[Collected data entries]
+===+

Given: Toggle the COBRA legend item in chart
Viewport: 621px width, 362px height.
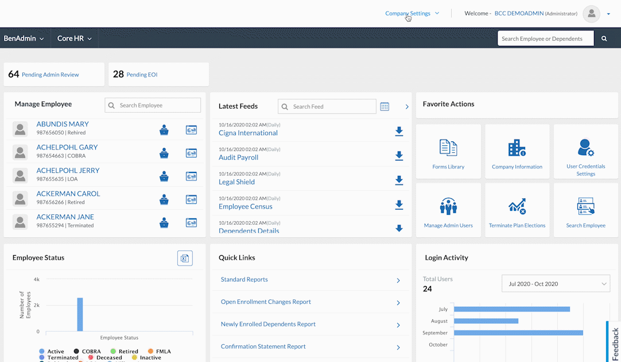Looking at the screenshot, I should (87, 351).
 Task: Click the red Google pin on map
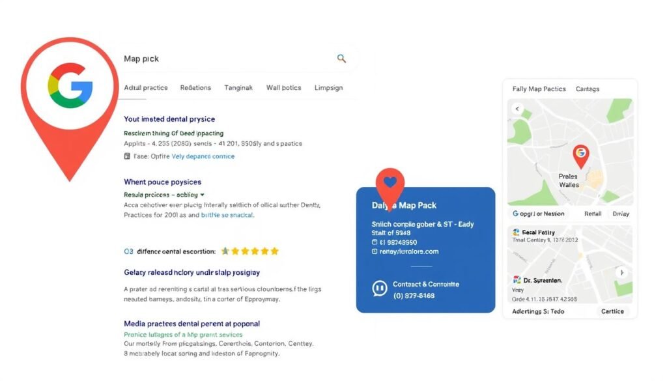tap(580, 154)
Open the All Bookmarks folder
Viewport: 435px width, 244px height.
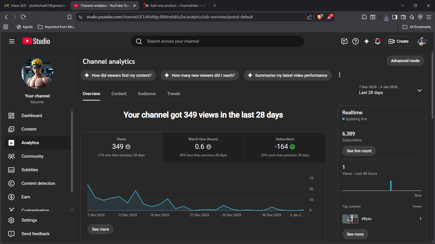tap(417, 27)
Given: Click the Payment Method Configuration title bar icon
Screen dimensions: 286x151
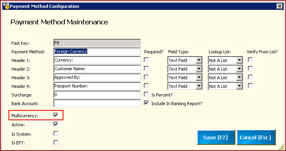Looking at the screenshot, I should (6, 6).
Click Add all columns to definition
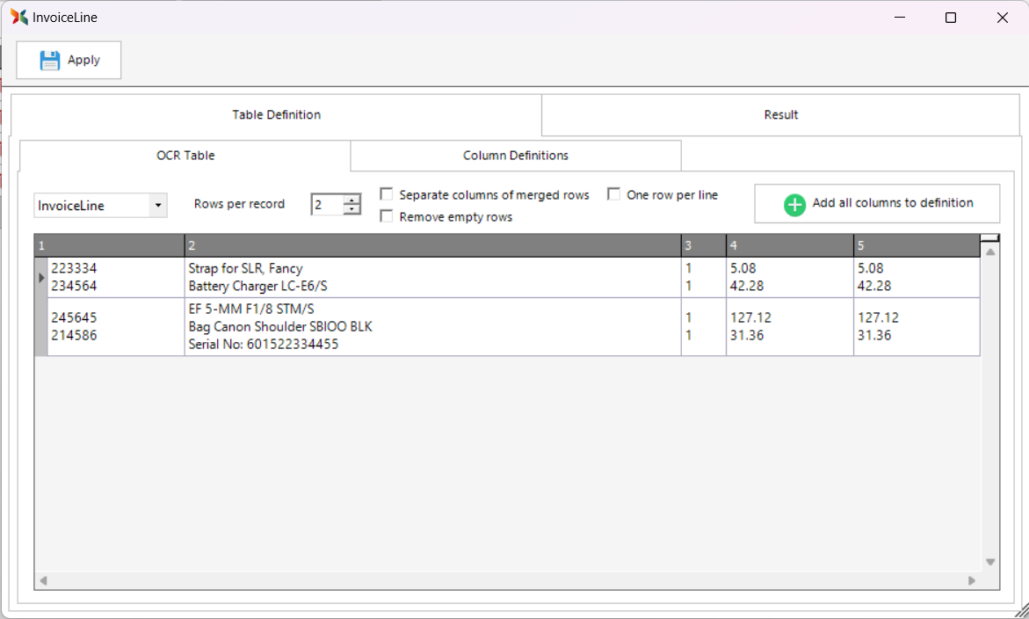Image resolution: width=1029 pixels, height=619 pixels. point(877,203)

+===+

◆ **WORK TO COMPLETE**: All that is needed is the data above, repeated exactly, without the pictures.

◆ **YOUR SOLUTION**:
Given: Toggle the COBRA legend item in chart
Viewport: 621px width, 362px height.
Looking at the screenshot, I should (87, 351).
 Task: Click the red Google pin on map
tap(580, 154)
Open the All Bookmarks folder
Viewport: 435px width, 244px height.
tap(417, 27)
Given: Click the Payment Method Configuration title bar icon
Screen dimensions: 286x151
Looking at the screenshot, I should (6, 6).
Click Add all columns to definition
Image resolution: width=1029 pixels, height=619 pixels. point(877,203)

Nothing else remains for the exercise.